What other treatments have you tried?
hth,
Patricia

----------


## Gemini

Has anyone ever had anything done by Dr. Craig Ziering? I am looking to go to him for a hair transplant and was wondering if anyone had any helpful information about him. I am a 30 year old women with thinning on the top of my head and part. I have also been looking into Dr. Timothy Carmen.Thank you for any and all help.

----------


## Jeffrey Epstein, MD

Wow  -  this is a huge question.  I strongly suggest you visit a few
doctors' websites and learn a lot more about this procedure.  And no -
performed with care, the actual transplant is virtually painless,
although especially the first night there can be some pain in the donor
area.

----------


## angelina22

Hair restoration is an procedure where we get replaced our hair in that there are too types of hair treatment FUE and FUT and it depends upon the treatment which you choose.

----------


## JohnnyCarlton

The most common problem problem for hair loss in men and women both is genetic and one more reason is medication problem. Hair transplantation is the best way for both to get rid of hair loss problem and the different treatments for the hair loss problem. Hair transplant is involves using the synthetic or human hair to temporarily cover a bald spot and hair replacement systems requires quite bit professional hair styling to blend with your natural hair line.

----------


## mariechin1234

After hair transplant surgery, your scalp may be very tender. You may need to take pain medications for several days. Your surgeon will have you wear a surgical dressing over the scalp for at least a day or two. Your surgeon may also prescribe an antibiotic and/or anti-inflammatory drug to be taken for several days following surgery. Most people are able to return to work two to five days after surgery.

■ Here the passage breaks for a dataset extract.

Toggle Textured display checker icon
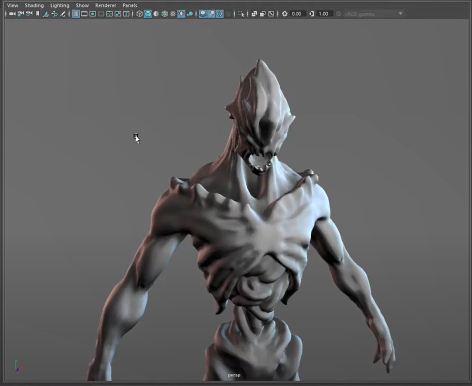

Within two to three weeks after surgery, the transplanted hair will fall out, but you should start to notice new growth within a few months. Most people will have attained 60% of new hair growth after six to nine months. Some surgeons prescribe the hair-growing drug minoxidil (Rogaine) to improve hair growth following transplantation, but it is not known how effective this is.

----------


## Clinicspots

I understand your concern as loosing hair is very painful. As a medical counselor at Clinicspots I will provide you with the best solution about hair transplant and the procedures and techniques related to it. 
Hair transplant is a permanent Hair loss treatment. It is a proven method for hair regrowth. Receding hair line, hair fall, male pattern baldness are some of the most common types of hair loss experienced by many. Hair loss treatment can be surgical through hair transplant or hair surgery or non -surgical through medications, PRP hair treatment and Mesotherapy.
There are following three major types of hair transplant techniques which help in providing permanent Hair loss treatment:
1. FUE Hair Transplant - Follicular Unit Extraction or FUE or Follicular Transfer (FT) is a technique that involves extracting individual follicular units (hair grafts) from the patient's donor area, one at a time. FUE hair transplant makes use of a special instrument to make tiny incisions in the skin around the follicular units and at the same time separate it from the surrounding tissue.
2. FUT Hair Transplant - Follicular Unit Transplantation or FUT is a technique that involves removing of a strip of tissue from the donor area and then transplanting it into the balding areas of the scalp. Usually the hair from the back and the sides of the scalp are utilized in this procedure.

----------


## NeedUrgentHelp

I am a 33 year old male that's been losing my hair since my early 20's. I am currently a Norwood 5 (receding hairline and thinning in the crown) and I'm planning on having a hair restoration surgery at the end of this year. I'm thinking about having the procedure done by Dr. Daniel Mcgrath. Has anyone had a transplant by him before??? He seems knowledgeable and genuine. Please help!!!

----------


## LogicalBald068

Hi, When we talk about hair loss in men and women. Most probably 95% counts for heredity which all the cases for alopecia (baldness). There are many other reasons like diet, stress, illness or medication. There is significant procedure. In every surgical procedure doctors provides anesthesia to reduce the pain while hair restoration so no need to worry about the pain factor. Factors which causes hair loss likely mentioned below :
1.	Mediations, vitamins or minerals : Several ,medicines & drugs used to treat high BP, heart  problems.
2.	Illness including thyroid disease, several infection or flu ; fungus  infection such as ringworm of scalp

Treatments on hair loss : Rogaine(topical minoxidil) and propecia(finasteride) are the only drugs approved by FDA to treat pattern baldness.
I hope this is useful treatment procedure to cure your hair related issues.

----------


## KateWardorf

Wanted to ask the same question, by the answers were perfect. Thank you.

----------


## nainamarmmklinik

In female pattern baldness, however, these donor areas are usually unstable. They are thinning, just like the other areas of the head. The donor areas in women are affected by follicle-killing DHT. That means that if you remove hair and accompanying follicles from these donor areas in women and transplant them to other areas, it's just going to fall out. Any doctor who would attempt to transplant hair from an unstable donor site is potentially unethical and may just be trying to take economic advantage of the patient.

----------


## rinku

It's a type of surgery that moves hair you already have to fill an area with thin or no hair. 
 First, the surgeon cleans your scalp and injects medicine to numb the back of your head. Your doctor will choose one of two methods for the transplant: follicular unit strip surgery (FUSS) or follicular unit extraction (FUE).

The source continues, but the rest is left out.